The internet is like a minefield of Phishing scams, and they are everywhere - Emails, Text Messages, Social Media, Ads, and even Google Maps. With DeepFake, Voice Cloning, and AI, some are so sneaky that they can fool even the most tech-savvy. This guide will explore phishing in-depth and show you how to spot them.
Phishing simply means an instance when scammers attempt to fool you into thinking they are someone else in order to make you do something. For example, they can steal your bank password by tricking you to click on a link and log into a fake website that looks exactly like your bank.
There are many types of phishing. Phishing emails are most common, but phishing is everywhere, phone, text messages, and social media. Scammers can purchase ads, register to dating sites, and even use celebrity look alike accounts.
Even the most tech savvy people can get phished. Scammers operate like marketers and prey on people's emotions. It’s curiosity, fear, anger, greed, bias, and trust that make us vulnerable.
Scammers use scare tactics to cause anxiety. This often shuts off people's filters and ability to make good judgments.
Here is an example of a spear phishing email: Imagine I hacked your mother’s account and sent you a phishing email message that read - “I got my test results from the lab but I can’t open them, I asked Jenny, and she also couldn’t. Can you help me?” What would you do? The email looks legit, it’s from your Mom’s email address. Who wouldn’t want to help their own mother, right?
There are many reasons why people fall for these phishing scams - If someone has money issues, is sick, or lonely (very common since COVID-19), then a “solution” comes along they may just want to believe it’s true.
And then there is also “change blindness”, Watch the video below:
Did you SEE that! Would YOU have spotted the change? Half of the people didn’t. The reason is that when we focus on one thing, like giving directions we are somewhat blind to other things. Which is also the reason why people fall for online scams.
When we replay the incident after the fact, it seems obvious and we can’t believe we fell for it. HOWEVER, we were not given a heads up when it happened. Our brain is unable to properly see situations for which we have no prior experience.
These days we live in a world where we are constantly moving and everything seems to have a sense of urgency. We are in a hurry, on mobile devices most of the time, and sometimes we click on things accidentally! And scammers use that against us.
This is probably the most common phishing scam out there, but still very effective. It may look like an email from your bank, Paypal, Google, Amazon, or even your CEO. Some phishing emails are generic, meaning the scammers didn't target you specifically. They just email blasted thousands or millions of contacts. They know that statistically some people will fall for the scam.
Then there is spear phishing, where they target you specifically.
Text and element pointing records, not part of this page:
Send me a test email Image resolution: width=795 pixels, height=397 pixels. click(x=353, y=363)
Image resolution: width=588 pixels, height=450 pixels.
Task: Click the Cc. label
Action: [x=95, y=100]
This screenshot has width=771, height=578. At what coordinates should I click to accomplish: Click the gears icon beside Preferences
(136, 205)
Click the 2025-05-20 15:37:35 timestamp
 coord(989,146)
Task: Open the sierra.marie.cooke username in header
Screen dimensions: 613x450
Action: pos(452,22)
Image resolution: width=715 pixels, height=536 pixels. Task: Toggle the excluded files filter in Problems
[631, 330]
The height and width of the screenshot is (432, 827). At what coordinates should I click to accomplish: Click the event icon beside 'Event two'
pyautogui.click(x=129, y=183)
They did their homework. They have researched you, they know your family members, where you work, and who is your boss. They have invested time in getting to you and the chances of fooling you are higher.
Here is a spear phishing example of how a company was scammed out of $1 million dollars and it all started with a single spear-phishing email.
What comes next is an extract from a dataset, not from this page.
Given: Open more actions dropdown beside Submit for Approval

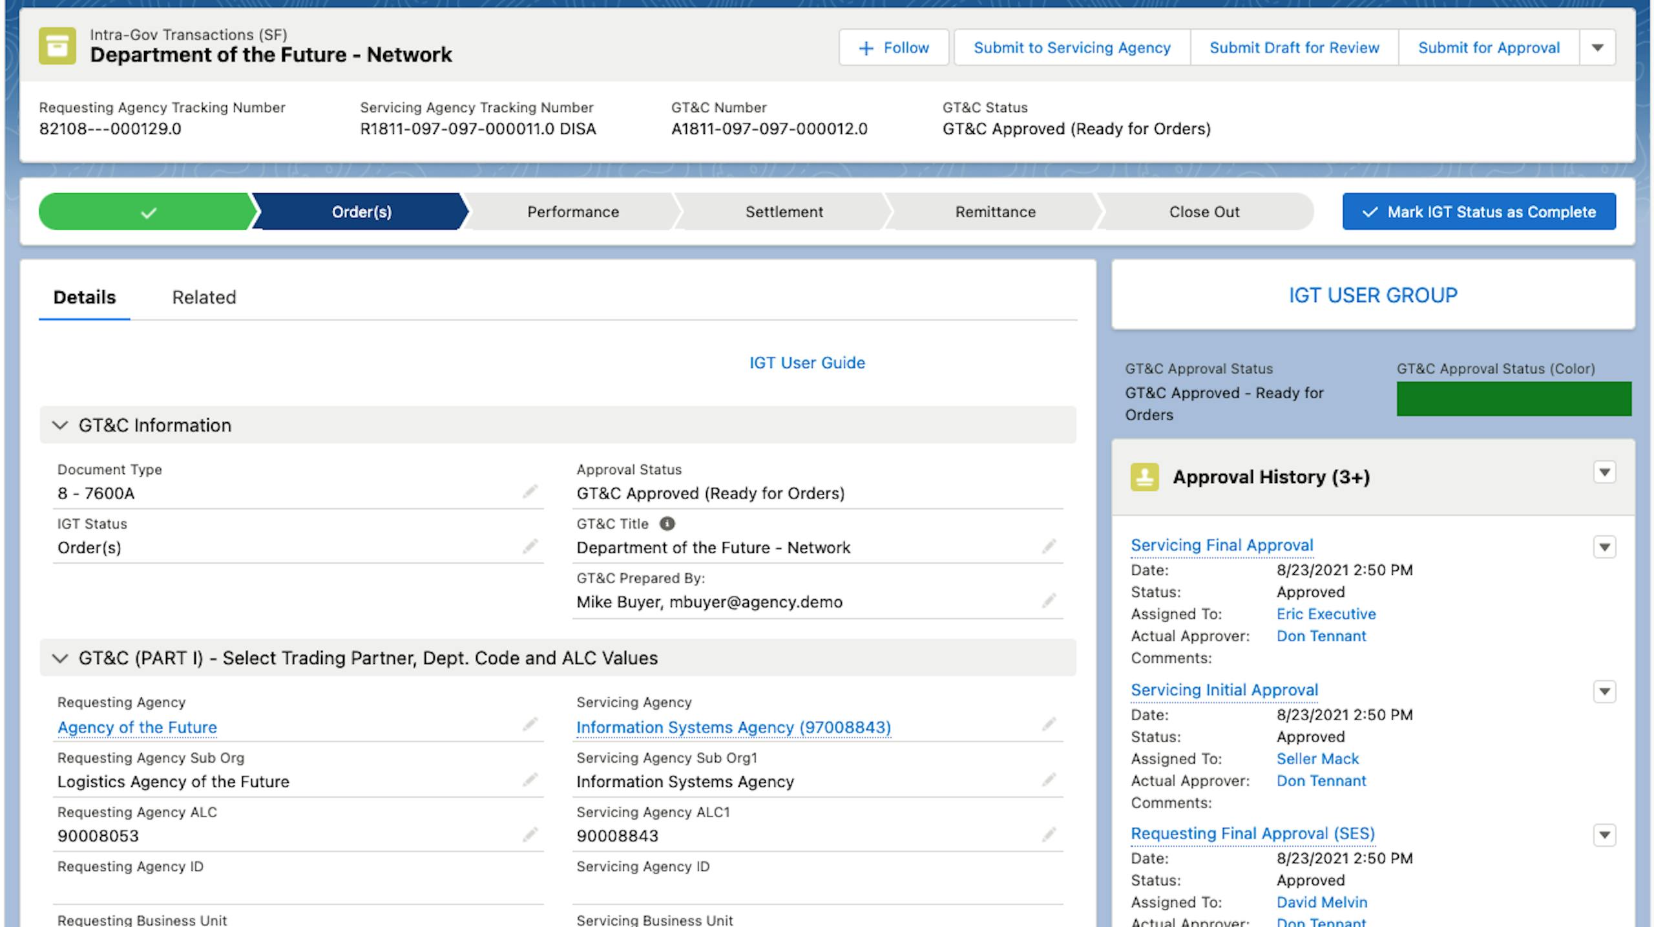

These are text message phishing scams. This has become a criminal's favorite. They know people respond to text and instant messages faster than email. And phone numbers are easy to obtain. Just as with email, some smishing attacks are generic, meaning they didn't target you specifically, while others are targeted similar to email spear phishing.
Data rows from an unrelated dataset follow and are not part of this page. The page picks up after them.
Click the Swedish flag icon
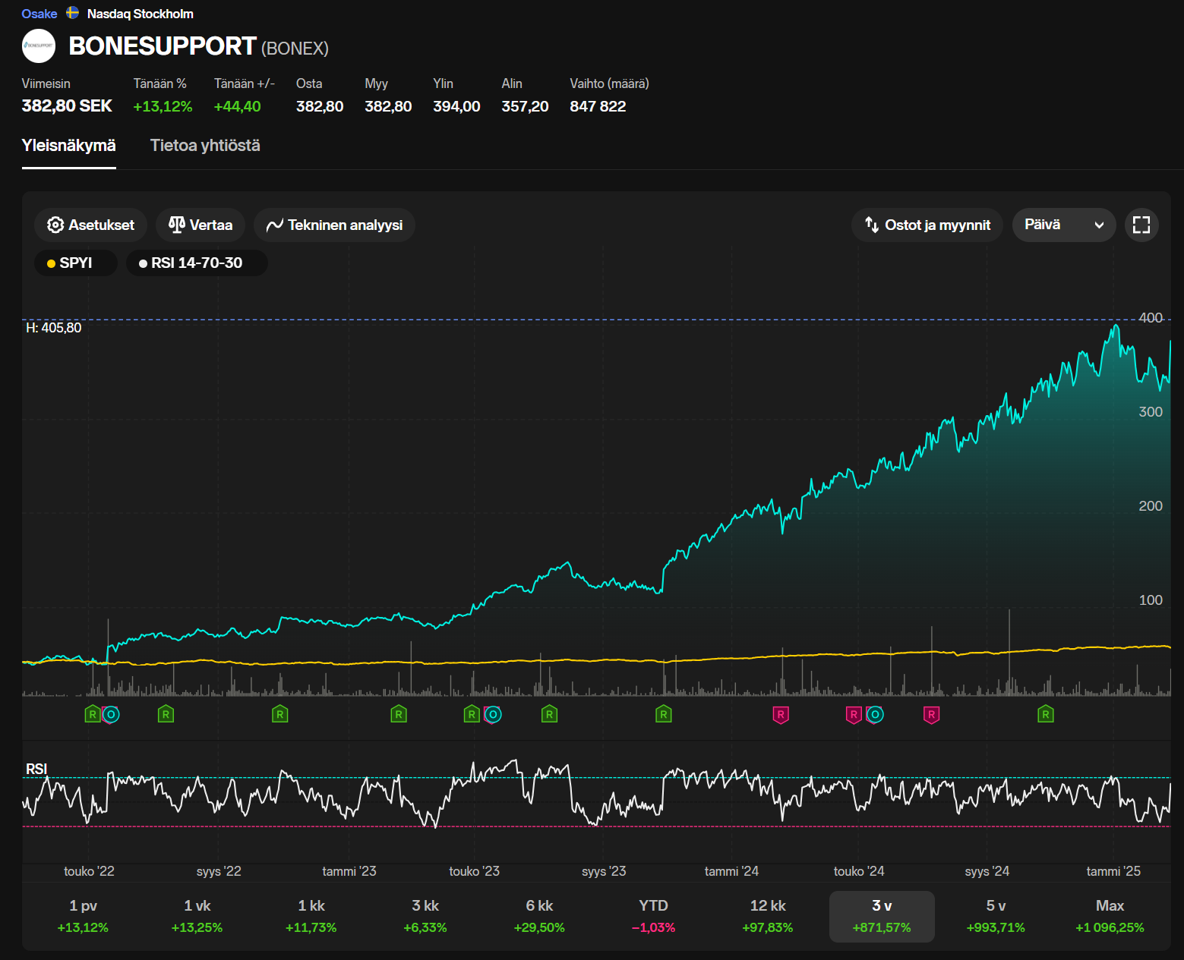1184x960 pixels. (73, 13)
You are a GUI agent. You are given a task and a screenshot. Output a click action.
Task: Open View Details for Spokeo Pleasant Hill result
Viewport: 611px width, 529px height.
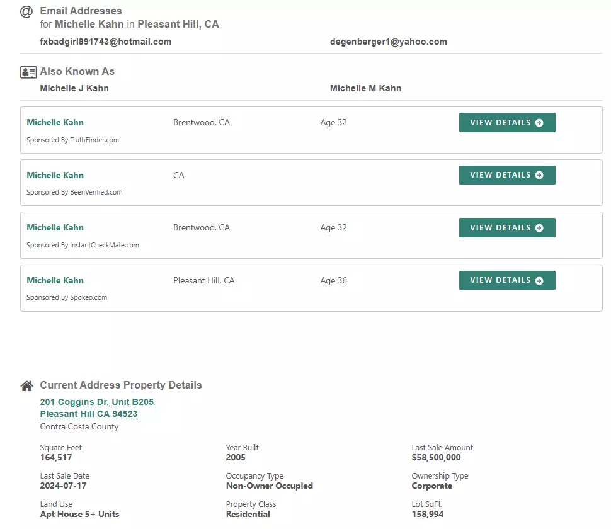click(507, 280)
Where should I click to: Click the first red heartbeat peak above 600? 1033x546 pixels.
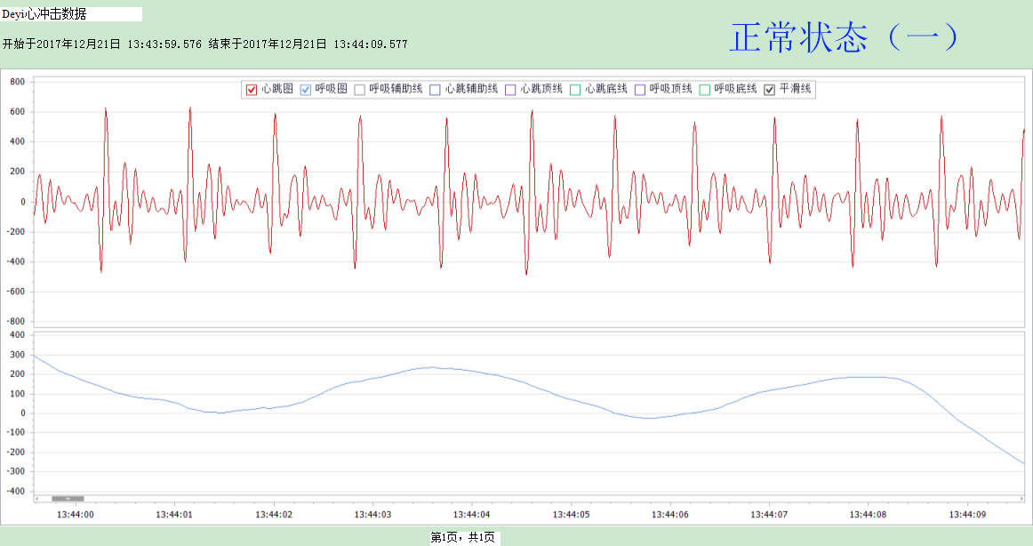point(105,110)
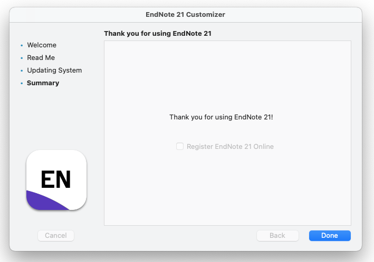Click the greyed-out Cancel button
The width and height of the screenshot is (374, 262).
point(56,236)

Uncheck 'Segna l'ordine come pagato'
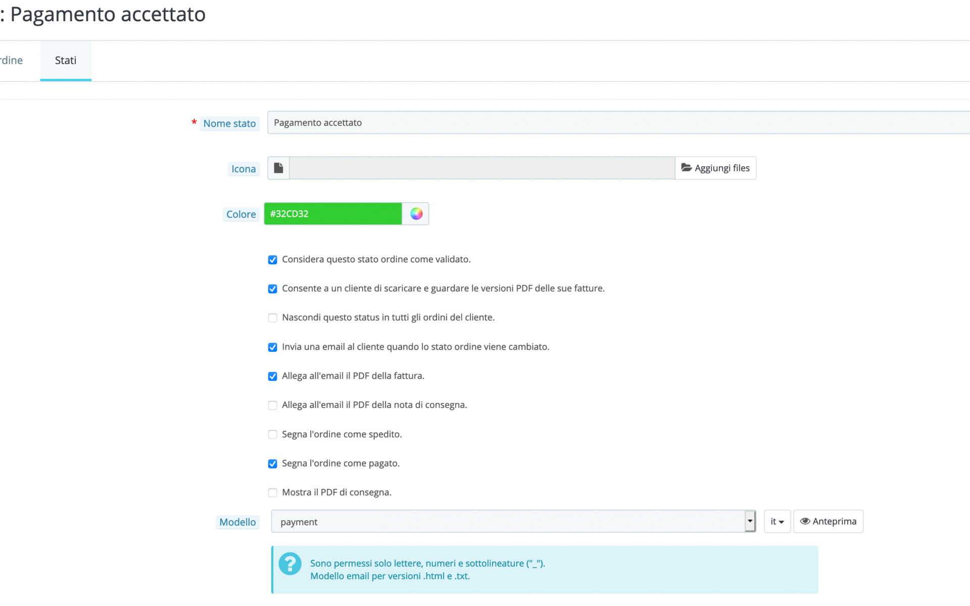(x=273, y=464)
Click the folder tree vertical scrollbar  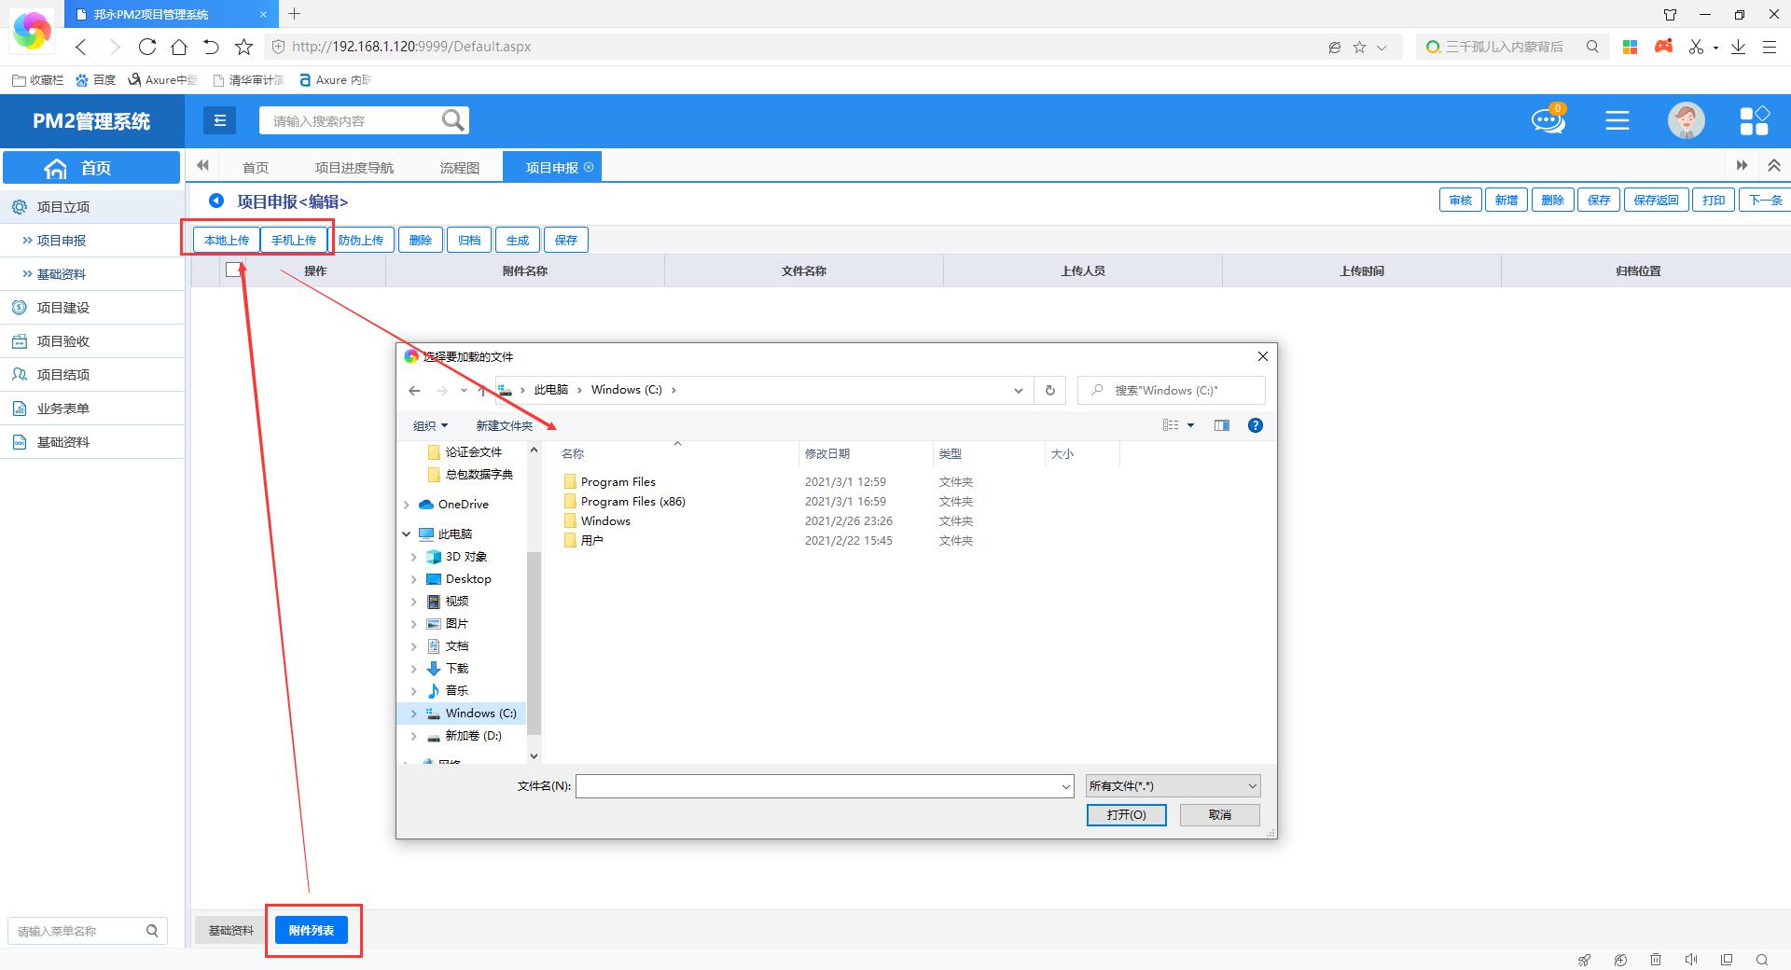coord(534,644)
Watch this live smishing attack
Here are 5 more eye-opening smishing attacks that will freak you out.
You may be surprised, but some of the top search results in Google are phishing links. Scammers also invest in search engine optimization and work hard to rank their scam sites in the top search results.
You see an Ad on Facebook and you assume it’s legit, however Facebook is full of Scam Ads and is a scammers’ paradise! Unfortunately, many people blindly trust Ads that appear on "reputable” sites and assume these sites filter out scams. And it’s happening everywhere…not just Facebook. We created this quick guide to show how to spot Fake Ads.
5 TIPS to spot scams Ads:
👉 Google the product or the website name along with the phrase "scam."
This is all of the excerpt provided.